• **DOCUMENT TEXT**:
08/22/11 My comments about… and excerpts from Daryl Kraft's, “A Different Place” . by Merwin
Please forgive the length of time it has taken for this. This last week was devoted to the departure of a very dear friend, one that I will not see again on this side of glory.
We will all see you in a minute or two Joan, for our life is but a vapor.
Second in the Series... 2 Corinthians 1:3 - 7
In the last posting, I was too hasty referring to the first two chapters in mini-synopsis form. In re-acquainting myself with those chapters I found excerpts that are too valuable not to include as part of the introduction to, as well as my comments about Daryl's work.
The first excerpt I am about to share is on the first page and a half of chapter one, of "A Different Place" and it describes the impact of hearing the news of his good friend and cousin's terminal condition. Please forgive the emboldening, I don't know another way to set apart his material, but as soon as I get it sorted, I will employ that method.
My thoughts began to race. Dave? He's my age; how can this be happening to him? Then like a debilitating poison, fear began to seep into my chest. My breathing grew shallow as I considered the fragility of my own life. What would I do if it were me? How could I lose my family and everything I had worked so hard to build? I would be a total wreck if it were me facing death.
In reality, however, I was already a total wreck. No amount of money or glittering achievement seemed to quench the relentless gnawing in my gut for more. I was in constant distress about the possibility of displeasing customer's of failing to reach the company's growth projections for the month, quarter, or year. I also harbored a deep secret -- an unspeakable dread -- that even though was a Christian, God in the end might reject me if I failed to live up to his expectations.
My own struggle with legalism, was not a wrestling with what I felt was God's expectations. No, my angst was about my own self-disappointments. It was over how I compared with others, or peer pressure, and this, from a very early age.
As a result of my Born Again experience, I was set free from my expectations and failures, when I found out that He loves me.
With these early paragraphs from Daryl, we are shown the desperate condition that Christian legalism can create. Mine was simply that I did not measure up to the behavior of others... for a brother or sister who are bound by what they feel are the expectations of Jesus, that would seem to me, to be a much greater burden to bear.
The rest of our time at the hospital went by in a blur. It felt like only minutes later, we were saying our final good-byes to the grateful people around the room. Dave asked the singers for one final song, the one with the lyrics, "There's a sweet, sweet Spirit in this place." It was the perfect song for what was going on in me. I could already sense some kind of change, as if the weight of the world had fallen from my shoulders. Somehow that prayer at Dave's bedside had been different from all my previous dedications and commitments to the Lord. This time, I hadn't tried to bargain with God: to become a better Christian, to read my bible and witness more, or put more money in the plate. In my desperation, I had cried out in urgent need, begging Him to grant me only one thing: Himself!
GOD'S THOUGHTS ARE NOT OUR THOUGHTS; HIS WAYS ARE NOT OUR WAYS.

• **INPUT DATA**:
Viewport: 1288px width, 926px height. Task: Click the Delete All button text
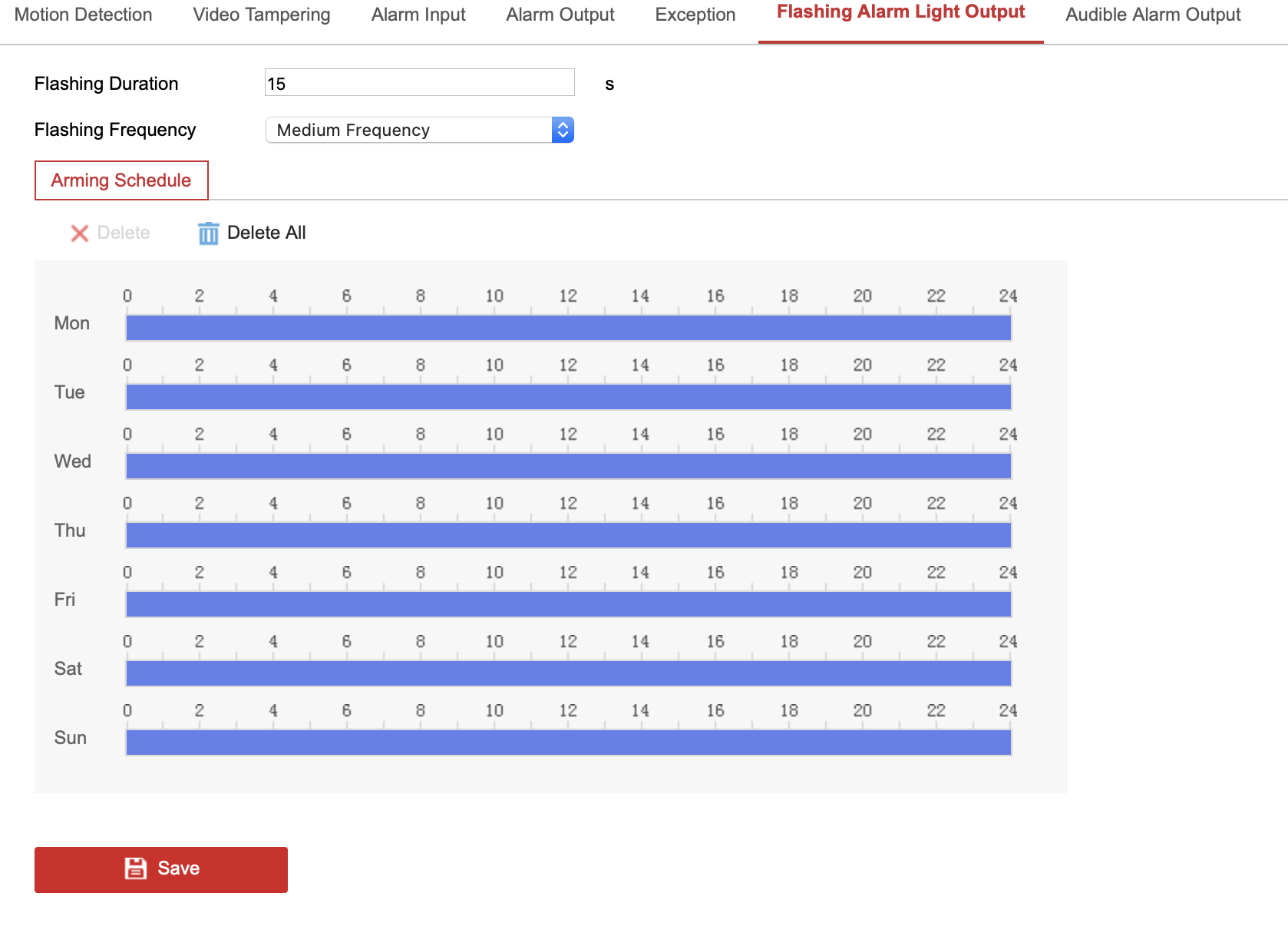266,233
--
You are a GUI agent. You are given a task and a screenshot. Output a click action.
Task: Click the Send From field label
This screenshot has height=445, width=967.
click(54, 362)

• **PROBLEM SET**:
#1 Why does the blog post return to the first two chapters of "A Different Place"? Answer in one to three sentences.
#2 Does each statement agree with the blog post? For each, answer yes or no and quote the deciding words.
(a) The writer's own struggle with legalism was about what he felt were God's expectations.
(b) In the prayer at Dave's bedside, Daryl tried to bargain with God.
(c) Dave asked the singers for one final song.
The records have nothing to do with the blog post.

• **RESPONSE LIST**:
#1 The previous posting covered those chapters too hastily in mini-synopsis form. On re-acquainting himself with them, the writer found excerpts too valuable not to include in the introduction and in his comments on Daryl's work.

#2
(a) No: "My own struggle with legalism, was not a wrestling with what I felt was God's expectations."
(b) No: "This time, I hadn't tried to bargain with God"
(c) Yes: "Dave asked the singers for one final song"